A Argentina é o segundo exportador mundial de milho, depois dos Estados Unidos. Em 2011 foram colhidos 23 milhões de toneladas e para este ano a projeção é de 29 milhões, mas, com sorte, se chegará a 22 milhões de toneladas, estimou López. O Ministério da Agricultura já criou um Fundo de Emergência de quase US$ 120 milhões para apoiar o financiamento dos pequenos produtores mais afetados pelas perdas.
Empresários rurais afirmam que a queda na produção em algumas regiões chega a 30% e em outras é menor ou nula. O certo é que, ao contrário do previsto, a colheita total não vai superar a de 2011, que foi de 103 milhões de toneladas.
“Não sabemos o que pode acontecer”, declarou à IPS o deputado Omar Barchetta, do Partido Socialista e dirigente da Federação Agrária Argentina, que agrupa pequenos e médios produtores. “Não sei se esta seca será mais leve ou pior do que a anterior, até agora se vê um panorama complicado. Hoje falei com um produtor do sul da província de Santa Fé que perdeu todo o milho e 30% da soja”, afirmou.
Barchetta disse que a região central do país, a mais produtiva, é a mais afetada pelo fenômeno La Niña, que altera o regime pluviométrico, provocando escassez de chuva na Argentina, no Uruguai, parte do Paraguai e Brasil.
A central província de Córdoba, declarada em “emergência agropecuária”, é uma das mais castigadas, e também quase toda Santa Fé, o litoral do país e a província de Buenos Aires, no leste, com exceção das localidades do extremo sul.
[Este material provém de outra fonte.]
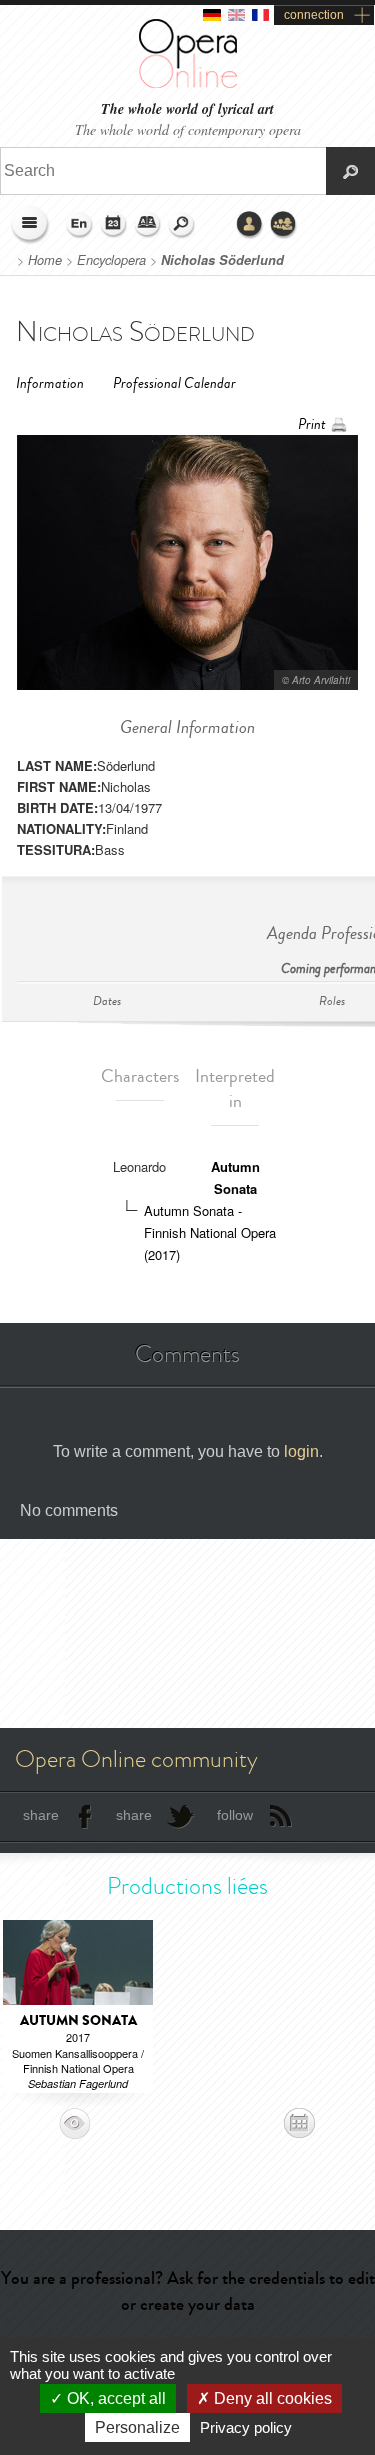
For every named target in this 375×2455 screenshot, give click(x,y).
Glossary (148, 225)
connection (314, 15)
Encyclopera (111, 260)
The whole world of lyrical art (187, 109)
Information (50, 383)
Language (80, 225)
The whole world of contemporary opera (188, 129)
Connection (250, 225)
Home (45, 260)
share (41, 1815)
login (301, 1451)
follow (235, 1815)
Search (182, 225)
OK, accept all (114, 2398)
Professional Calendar (174, 383)
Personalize (137, 2427)
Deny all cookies (271, 2398)
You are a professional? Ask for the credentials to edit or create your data (188, 2290)
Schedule (114, 225)
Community (284, 225)
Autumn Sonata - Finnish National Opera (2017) (210, 1232)
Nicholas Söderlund (222, 260)
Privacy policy (246, 2427)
Também estão afetadas as províncias de Chaco, Santiago del Estero e Entre Rio (no norte), La Pamba (oeste), e Rio Negro, conde começa a região sul patagônica.
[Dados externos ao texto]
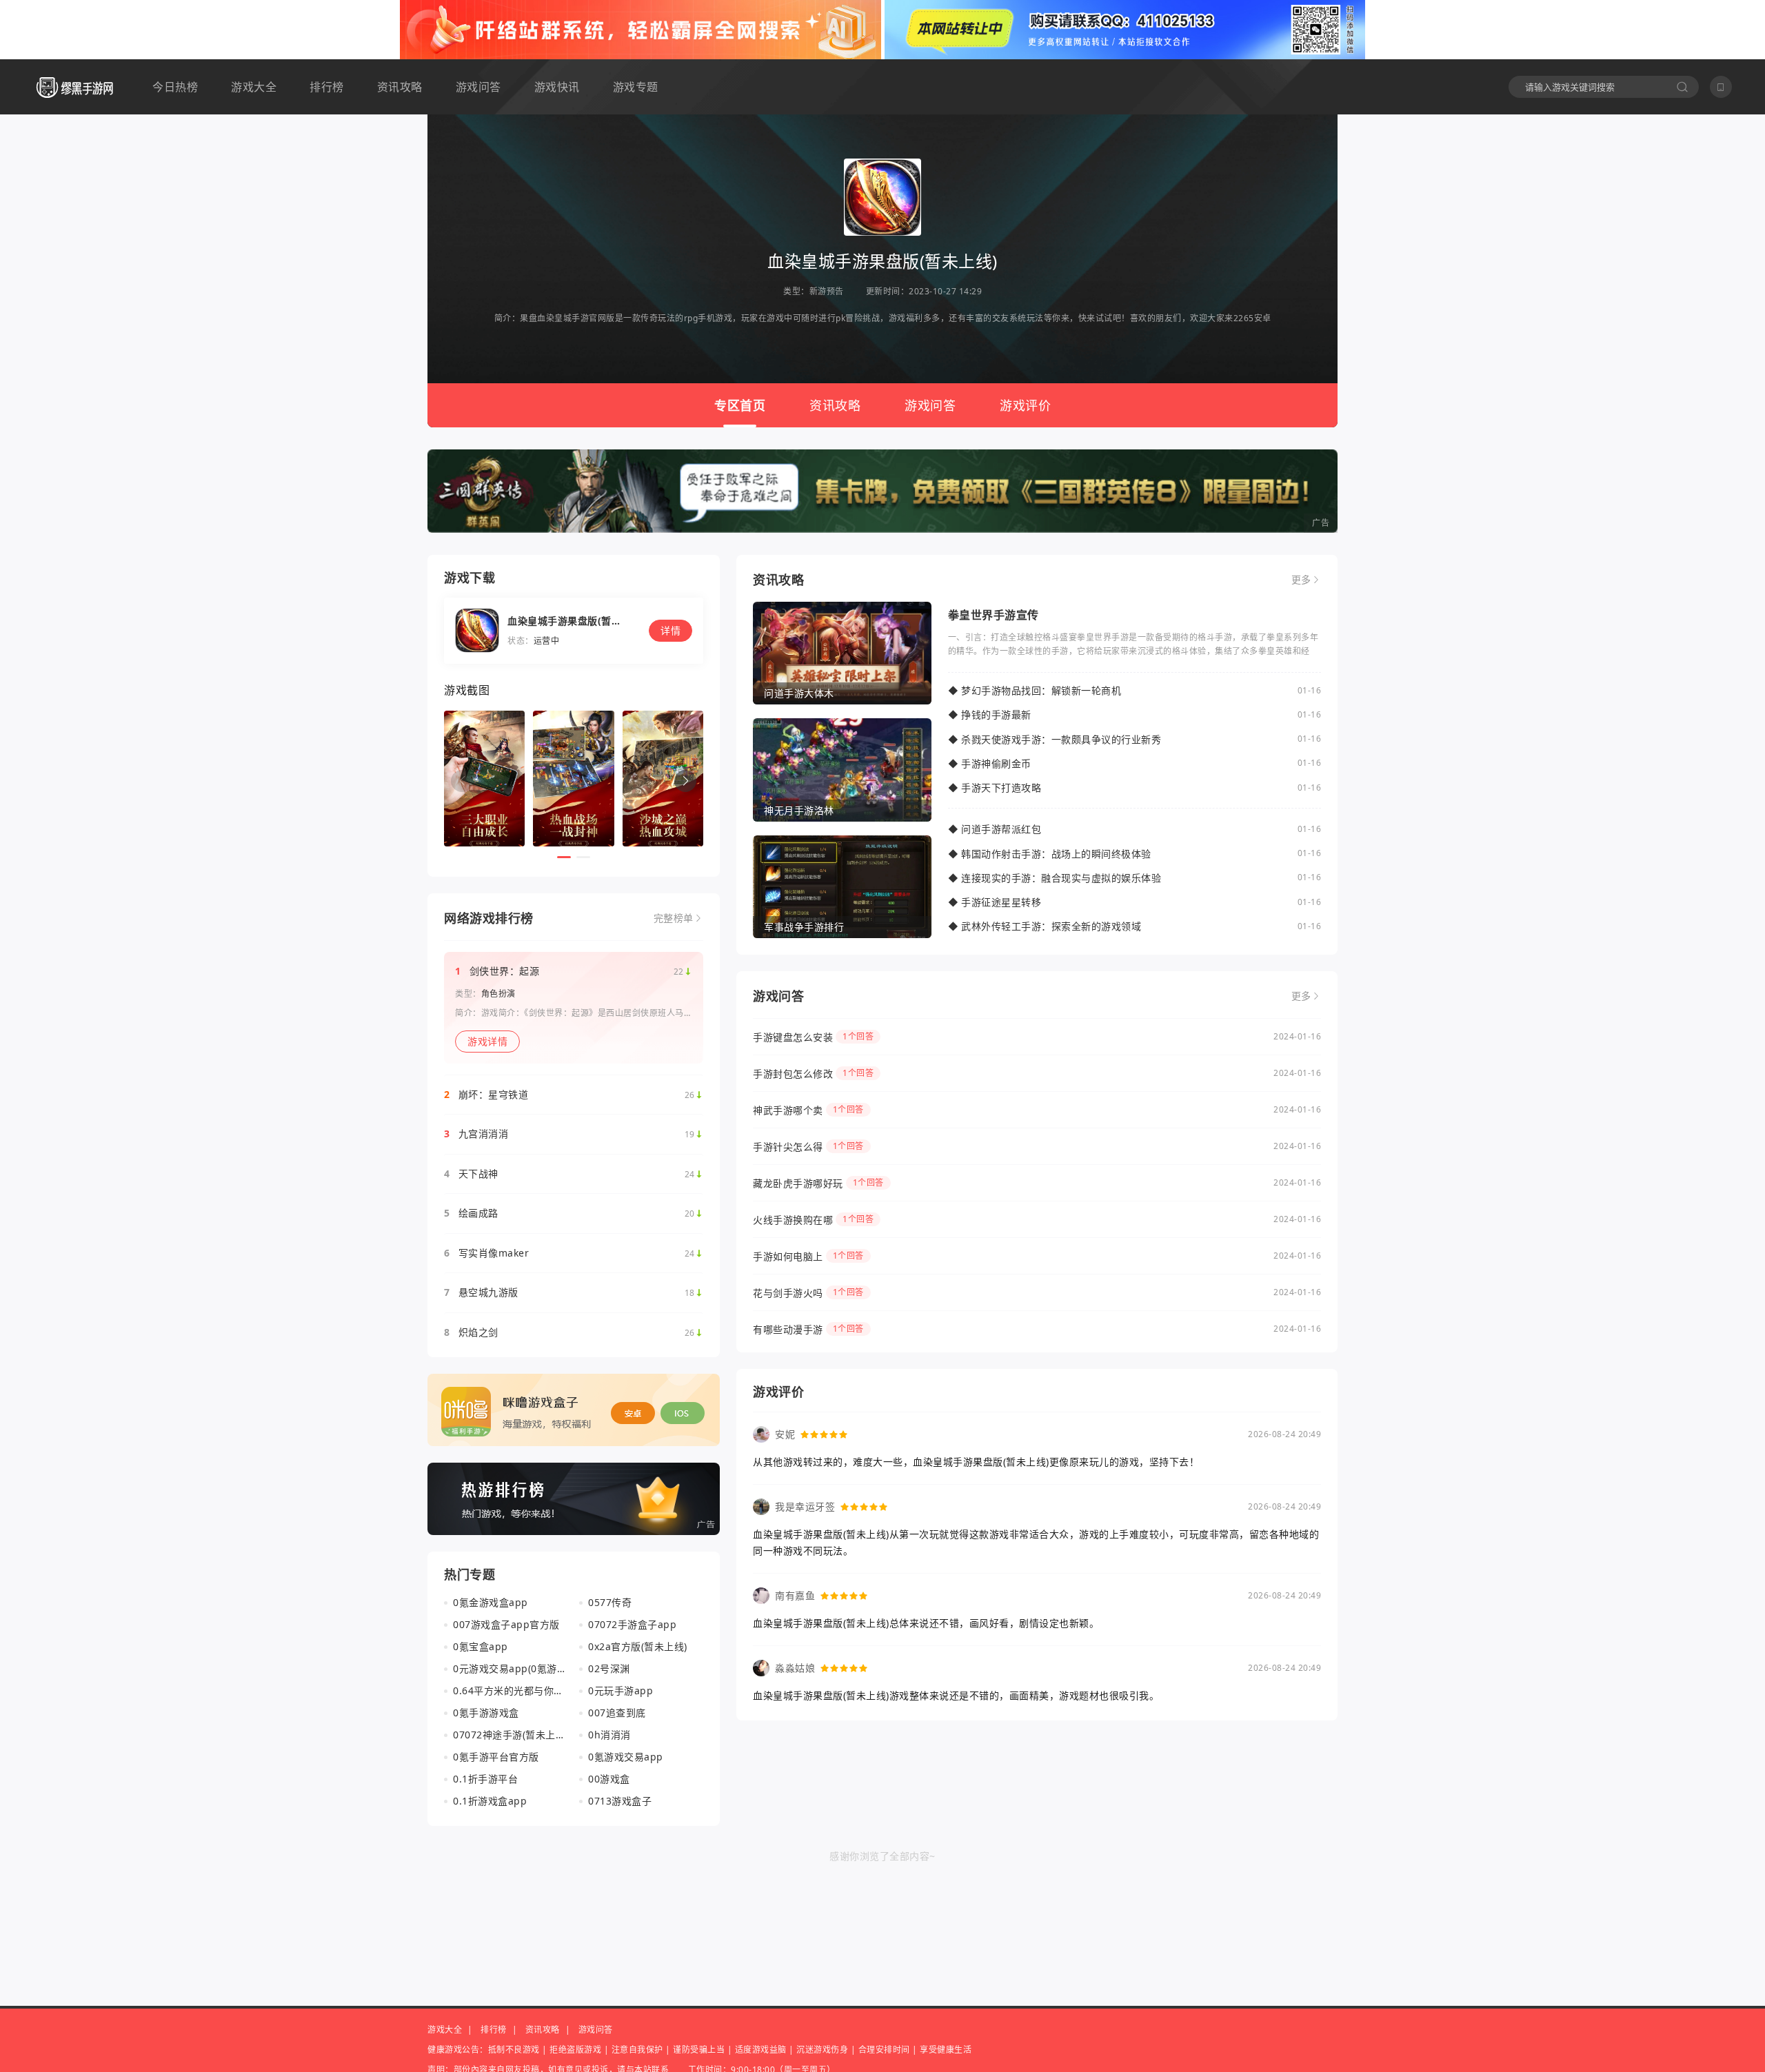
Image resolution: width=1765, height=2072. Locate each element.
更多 (1301, 580)
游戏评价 (1025, 405)
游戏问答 (478, 86)
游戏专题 (635, 86)
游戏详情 (487, 1041)
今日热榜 (175, 86)
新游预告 (826, 291)
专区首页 (739, 405)
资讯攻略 (400, 86)
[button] (685, 781)
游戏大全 (253, 86)
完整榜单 (674, 918)
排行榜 (327, 86)
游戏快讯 (557, 86)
A falta de chuva é sentida desde novembro. O terceiro final de semana deste mês choveu em algumas áreas, mas não o suficiente e “de maneira muito desigual. É uma chuva não abundante e sem a cobertura geral que necessita”, alertou López. Segundo o último informe da Bolsa de Cereais, o fenômeno El Niño/Oscilação do Sul (Enos), que afeta o Pacífico Sul, e sua contraparte La Niña causam secas cada vez mais frequentes, devido ao aquecimento global.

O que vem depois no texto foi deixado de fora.